- **What the task asks**
Can you return, word for word, the lines that run from the very first one through the line containing "(x=20, y=22)", with both of those included and the pictures left out?

- **Data extract**
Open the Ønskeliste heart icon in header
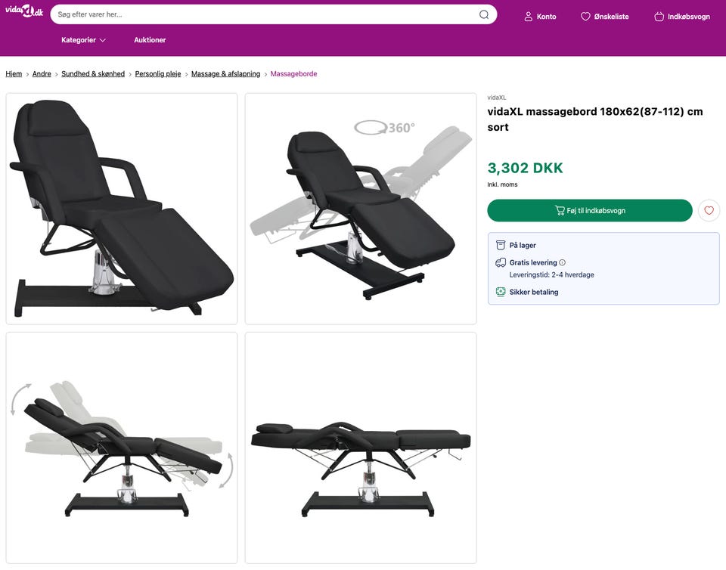This screenshot has width=726, height=570. click(585, 16)
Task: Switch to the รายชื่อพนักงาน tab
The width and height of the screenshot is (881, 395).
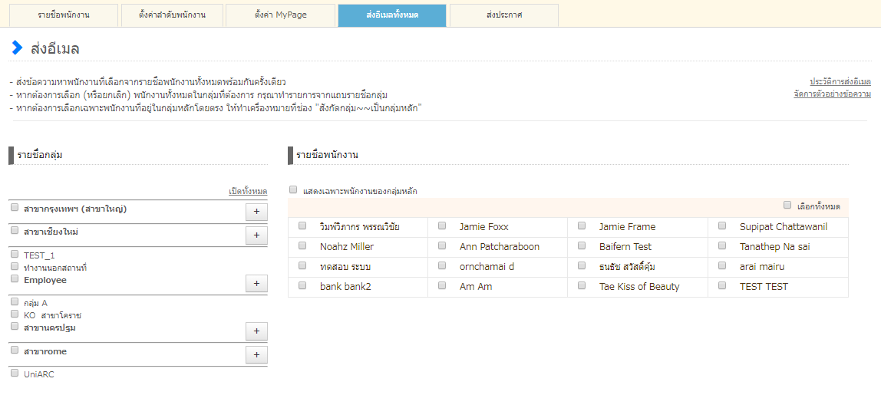Action: tap(64, 15)
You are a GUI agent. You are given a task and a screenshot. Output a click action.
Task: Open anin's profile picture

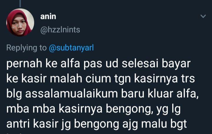(x=20, y=22)
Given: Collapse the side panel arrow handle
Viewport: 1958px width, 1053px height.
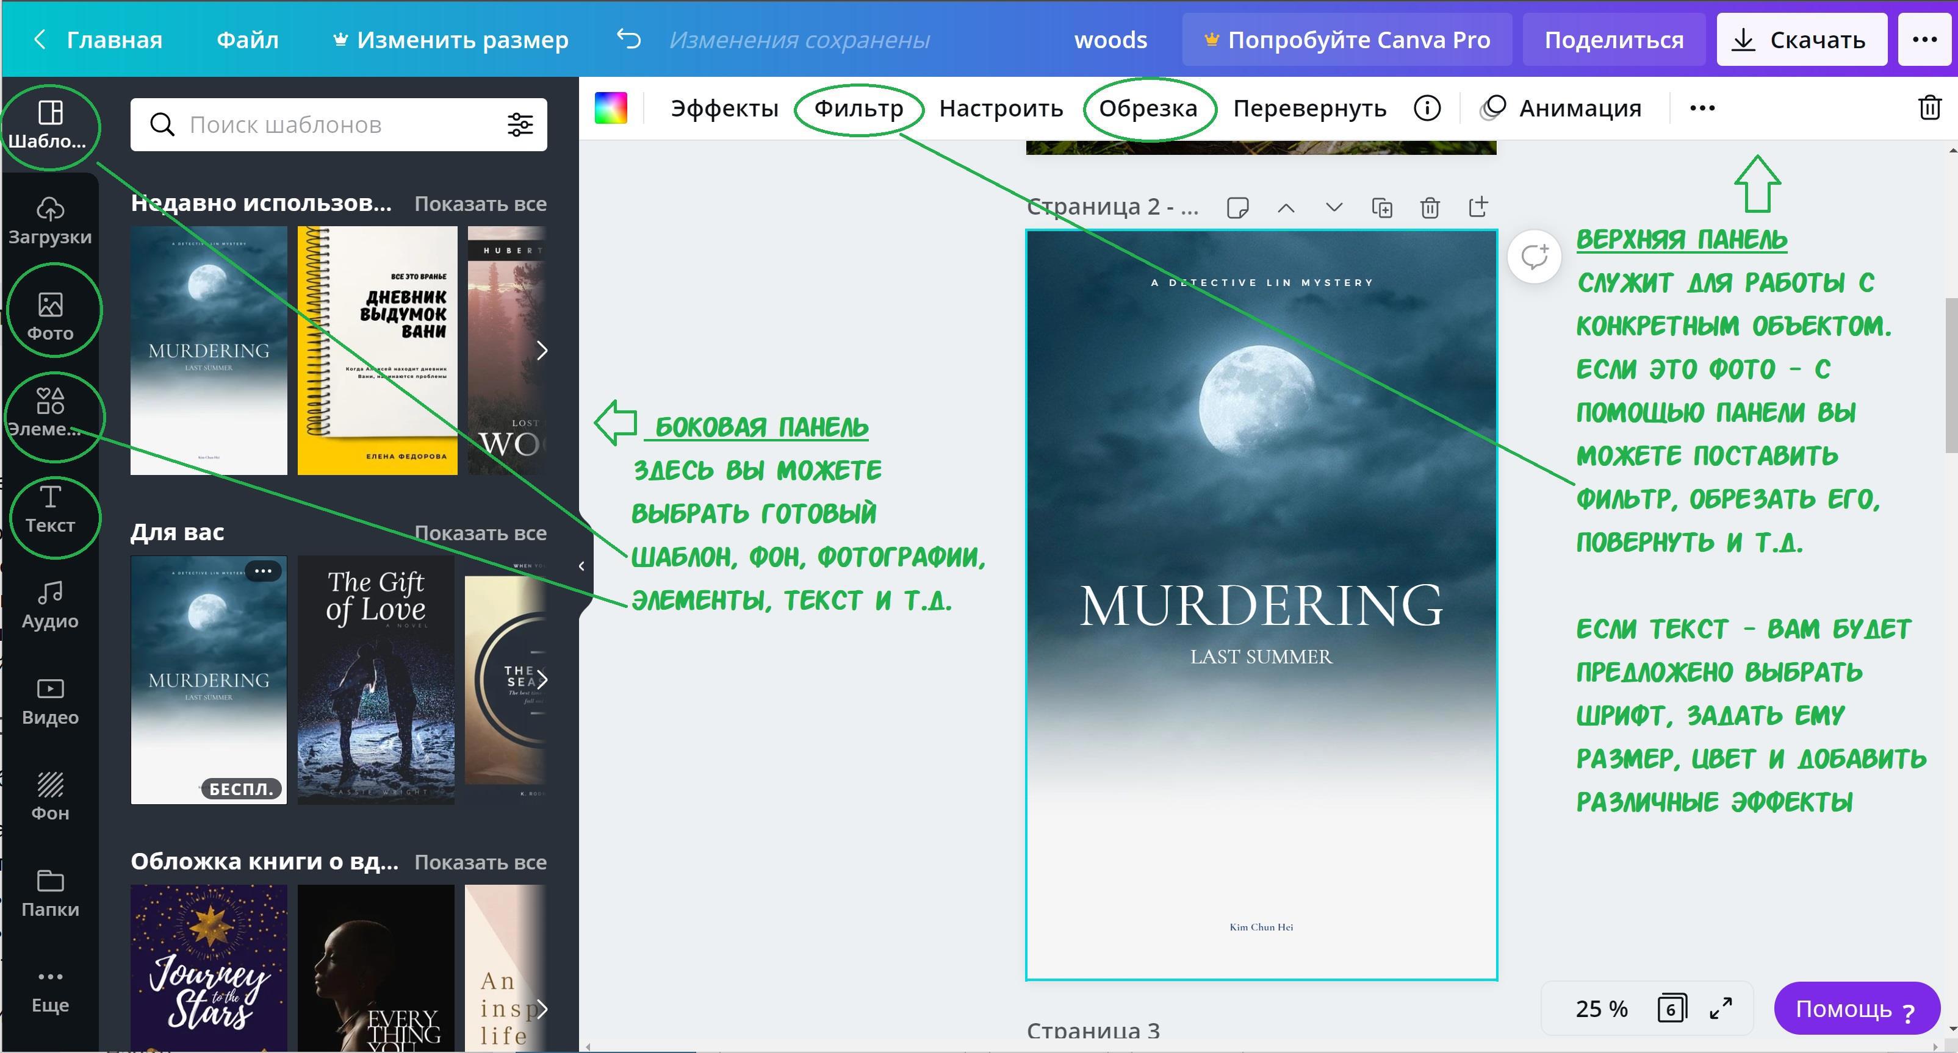Looking at the screenshot, I should [x=581, y=566].
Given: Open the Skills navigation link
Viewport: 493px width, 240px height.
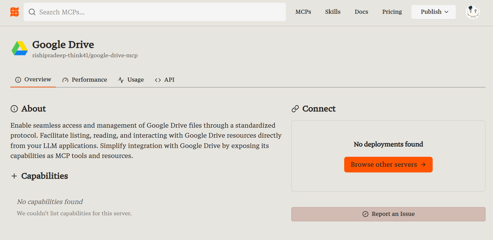Looking at the screenshot, I should (x=333, y=12).
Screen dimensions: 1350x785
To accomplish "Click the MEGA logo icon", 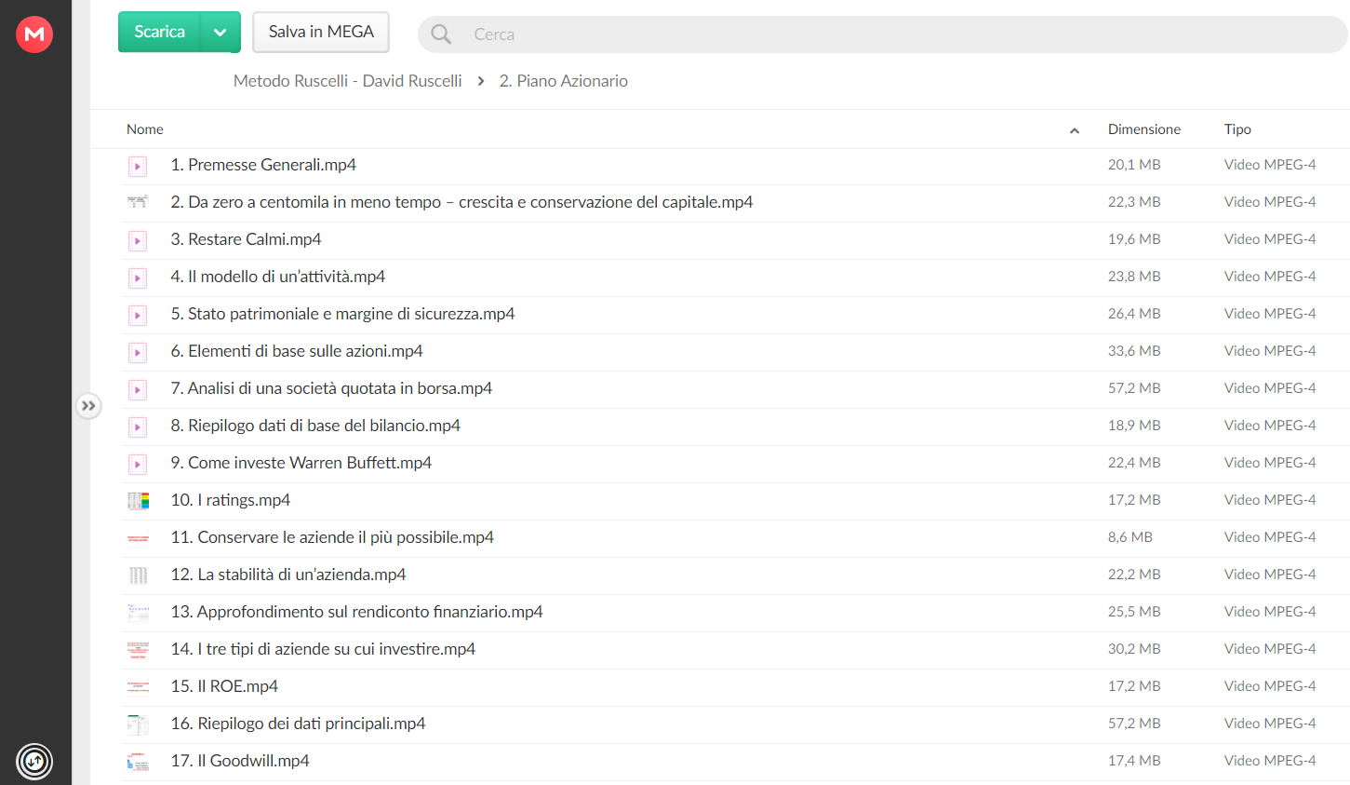I will coord(34,34).

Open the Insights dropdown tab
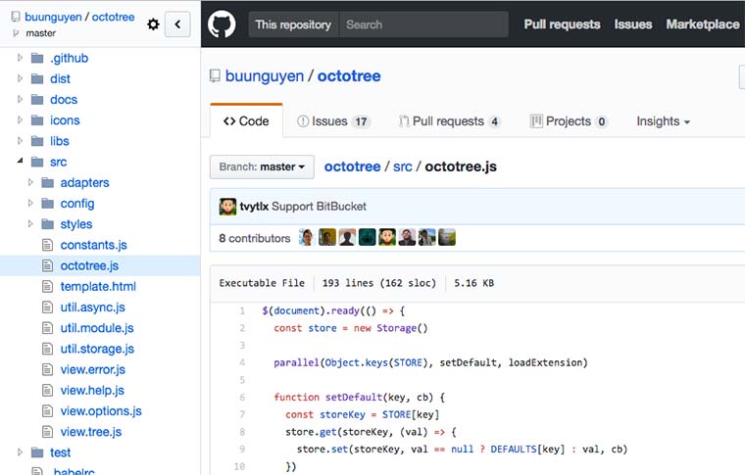coord(663,121)
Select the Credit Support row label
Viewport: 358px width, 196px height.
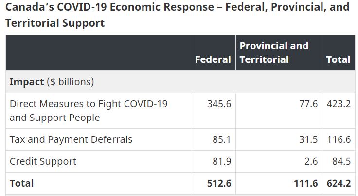[x=43, y=161]
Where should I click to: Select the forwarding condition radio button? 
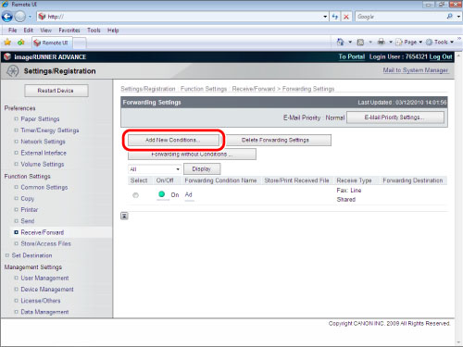point(135,195)
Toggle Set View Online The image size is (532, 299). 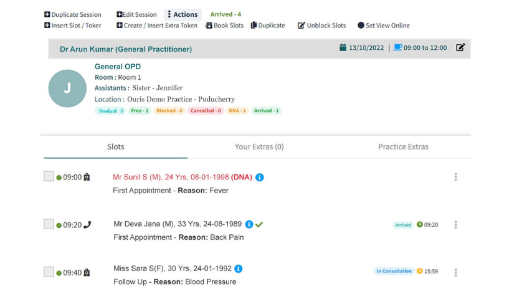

- **The completed task**
Open the Ønskeliste heart icon in header
This screenshot has width=726, height=570. click(585, 16)
Task: Switch to the รายชื่อพนักงาน tab
The width and height of the screenshot is (881, 395).
Action: tap(64, 15)
You are a GUI agent. You are given a task and a screenshot. Output a click action.
Task: Open anin's profile picture

(x=20, y=22)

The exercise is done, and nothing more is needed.